This was a good hike.  We had a lot of snow at the top of the Tanner Trail and this was my first time to use a traction device on my boots.  Keith and I both used Kahtoola Microspikes and I highly recommend them.  They provided excellent traction.

     The Park taxi service has a fixed-rate schedule for service to the various trailheads.  It cost us $50 to go to Lipan Point with lower fees for the closer trailheads.  You are not allowed to reserve a taxi for a set time or even call before your actual departure time.  Consequently, you are a little at the mercy of taxi availability when ordering service.

     The short-cut we took to the west about a half-mile above Tanner Rapids turned out to be a good move and only required some minor scrambling down one pour-off.  It probably saved us a half-hour.

     I carried three foldable six-quart Platypus containers so we could fill them with the muddy Colorado River water and allow sediment to settle out.  They fold up to a very small size and weigh practically nothing.  We were able to filter one quart of water from the top of each container in about an hour.  All the water was crystal clear the next morning.  Filtering directly from a muddy River may clog your filter.

     I have always taken the High Route from Neville Rapids to Papago Creek.  That requires you to climb up high at the rapids, follow the trail at the same elevation over, and then make a nearly vertical descent down to Papago Creek.  Camping on the beach below Neville Rapids and getting a raft ride by the Slide allowed us to check out the low or beach route.  It is sand for three-fourths of the way to Papago Creek and then appears to only require minor scrambling after that.  That will be the way I will go if I ever do this trail again.

     I have been by the Papago Slide four times.  I climbed over it my first time by and then hitched a raft ride by it the next three times, so I guess I have been lucky.  If you have to climb over it, be prepared for a steep and arduous climb that has an element of danger in it. 

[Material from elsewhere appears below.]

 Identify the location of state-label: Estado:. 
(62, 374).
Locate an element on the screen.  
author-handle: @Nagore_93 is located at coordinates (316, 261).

     I tried out a new Rainbow Tarptent on this hike.  It is considered a 1-2 person tent and weighs two pounds.  It was quite roomy for one person and sets up relatively easily.  I like it a lot.  I also like the Sublite Tarptent I used on my last hike.  It weighs one pound, but is a lot smaller than the Rainbow.  This is the second hike to use my Thermorest Neoair sleeping pad.  It is first rate, light, and very compact, much more so than my old Thermorest Pro-Lite 4.  I sleep on my side and don't have to worry about hitting bottom with my Neoair.

     Numerous critters such as mice, ravens, squirrels, and ringtails are a threat to attack your food in the inner Canyon.  For many years, there were two widely used defenses against critter attack: the Ratsack Cache bag, a mesh, stainless steel bag, which came in three sizes, and the Ursack, a bag made with a Spectra material.  I bought both, but preferred the Ratsack because it was larger, cheaper, and had a superior Velcro closure system.  Even though the Ratsack company website is still active and will accept your money, most people now indicate they never received their order, their money was never returned, and they could not get the company to return a phone call.  Due to the widely reported difficulties and lack of response from the Ratsack company, that product is no longer carried by the General Store in Grand Canyon Village.  Two new products have recently come forward to fill the void:  the Outsak and the Foodsack.  Both are similar in design to the Ratsack and utilize a mesh stainless steel bag with a Velcro closure system.  The Outsak is a lighter duty version and some people report that animals were able to penetrate it.  The Foodsack is the heavy duty version and appears to be bullet-proof, so it is the product that I recommend.  I have and use the Foodsack.